Cuba’s National Award for Literature: It’s not who awards it, it’s who accepts it

Juan Abreu in his Emanaciones #1287 (my translation):

1287

Writer Leonardo Padura has received an award. I have read some nonsense about it and here is some of it. No one mentions that Padura has been given an award by a ferocious dictatorship that has spent the last 53 years in power and to remain in power has murdered, tortured, and imprisoned thousands of Cubans. No one mentions those who have drowned in the Florida Straits trying to escape those who gave Padura an award. Lastly — and this has become boring — no one mentions that Padura has been and continues to be a prominent ass kisser of the regime. Although some may want to dress up Padura as something else, he is an ass kisser who follows to a tee the dictates of the dictatorship, extending his tongue as far as he is allowed and authorized.

Oh, yes, Commandant… We are no longer a colony of the Soviets? We can now criticize Stalin? Then here I go, Commandant, with my doggishly loyal tome. Yes, Commandant, whatever you wish Commandant.

It is the most logical thing that Padura was given the National Award for Literature. They have always given it to a Padura. Never a writer. Always an ass-kissing lapdog that jumps through hoops as ordered.

The most despicable aspect of Cuba’s National Award for Literature is not who awards it, but who accepts it.

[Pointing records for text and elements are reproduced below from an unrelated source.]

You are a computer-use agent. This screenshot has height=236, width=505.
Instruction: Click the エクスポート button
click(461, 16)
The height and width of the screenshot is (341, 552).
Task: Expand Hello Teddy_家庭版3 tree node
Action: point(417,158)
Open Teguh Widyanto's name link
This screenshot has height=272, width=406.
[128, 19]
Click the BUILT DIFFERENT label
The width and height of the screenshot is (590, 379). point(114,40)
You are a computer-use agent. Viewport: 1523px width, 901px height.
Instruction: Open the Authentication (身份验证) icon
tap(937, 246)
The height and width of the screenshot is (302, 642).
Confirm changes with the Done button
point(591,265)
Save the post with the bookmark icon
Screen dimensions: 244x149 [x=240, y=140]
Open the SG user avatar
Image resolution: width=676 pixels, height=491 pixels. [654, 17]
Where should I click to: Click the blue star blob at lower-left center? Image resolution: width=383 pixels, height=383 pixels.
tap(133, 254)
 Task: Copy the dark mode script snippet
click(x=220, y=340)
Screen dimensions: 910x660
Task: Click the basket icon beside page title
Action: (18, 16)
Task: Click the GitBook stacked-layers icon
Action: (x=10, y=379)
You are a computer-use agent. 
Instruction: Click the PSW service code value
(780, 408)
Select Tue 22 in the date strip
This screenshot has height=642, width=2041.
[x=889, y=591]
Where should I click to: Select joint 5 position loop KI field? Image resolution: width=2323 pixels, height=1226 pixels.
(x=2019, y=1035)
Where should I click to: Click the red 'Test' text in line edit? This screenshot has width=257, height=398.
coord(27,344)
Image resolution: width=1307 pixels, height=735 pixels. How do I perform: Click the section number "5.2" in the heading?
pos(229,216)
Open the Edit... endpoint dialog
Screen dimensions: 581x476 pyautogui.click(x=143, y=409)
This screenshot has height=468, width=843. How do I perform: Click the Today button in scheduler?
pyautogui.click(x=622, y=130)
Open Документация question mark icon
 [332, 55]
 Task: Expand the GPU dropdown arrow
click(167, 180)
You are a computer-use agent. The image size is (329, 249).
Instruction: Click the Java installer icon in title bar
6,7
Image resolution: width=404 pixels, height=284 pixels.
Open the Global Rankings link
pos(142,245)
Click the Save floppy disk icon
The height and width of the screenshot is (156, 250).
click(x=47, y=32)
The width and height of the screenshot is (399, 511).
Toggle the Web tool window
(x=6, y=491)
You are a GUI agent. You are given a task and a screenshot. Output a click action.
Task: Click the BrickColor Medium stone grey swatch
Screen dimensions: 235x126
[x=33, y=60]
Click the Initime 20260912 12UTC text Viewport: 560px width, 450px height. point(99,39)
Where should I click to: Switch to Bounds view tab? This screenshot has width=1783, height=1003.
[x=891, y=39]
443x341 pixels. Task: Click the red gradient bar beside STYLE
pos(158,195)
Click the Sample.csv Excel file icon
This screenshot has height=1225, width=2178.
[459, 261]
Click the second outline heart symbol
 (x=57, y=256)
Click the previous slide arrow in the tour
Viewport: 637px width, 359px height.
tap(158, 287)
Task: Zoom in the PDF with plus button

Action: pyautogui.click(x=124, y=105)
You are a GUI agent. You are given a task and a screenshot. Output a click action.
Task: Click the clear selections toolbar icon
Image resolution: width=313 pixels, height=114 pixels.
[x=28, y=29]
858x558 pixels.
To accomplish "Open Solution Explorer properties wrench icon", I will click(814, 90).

What does the award have to do with literature? Nothing. It is just another ceremony between master and slave in which the master gives the slave a slap on the back and the slave trembles in appreciation, letting loose a nervous yelp.

1 thought on “Cuba’s National Award for Literature: It’s not who awards it, it’s who accepts it”

  1. Padura deserves the prize, regardless of actual literary merit. Like any prize from a totalitarian system, everyone knows what it’s really given for: being duly useful to the power structure. From that standpoint, even Padura’s worst detractors must admit he’s eminently qualified. Castro, Inc. doesn’t give a shit about artistic or literary merit as such, unless it can use it to its advantage.

    Alas, Padura is much more the norm than the exception, so there were certainly other worthy candidates. There always have been. As I’ve noted before, Cubans get confused by someone like José Martí, who would never have won such a prize from a totalitarian regime despite his undisputed literary greatness. They get confused because Martí the man was so exceptional he was frankly abnormal, certainly for a Cuban. A Padura, however, is an entirely different creature, far more familiar and, in that sense, more comfortable. He strikes me as a quintessential Cuban type: the “camaján,” a consummate operator (“persona astuta que sabe sacar provecho personal de cualquier situación”). This is what a camaján looks like:

    http://upload.wikimedia.org/wikipedia/commons/thumb/8/8e/Leonardo_Padura.jpg/424px-Leonardo_Padura.jpg

    So, for the umpteenth time, Cuba’s main problem is very simple: too many shitty Cubans. If that is ever fully faced, and enough Cubans treat shitty ones with the contempt and rejection they deserve, maybe we’ll get somewhere.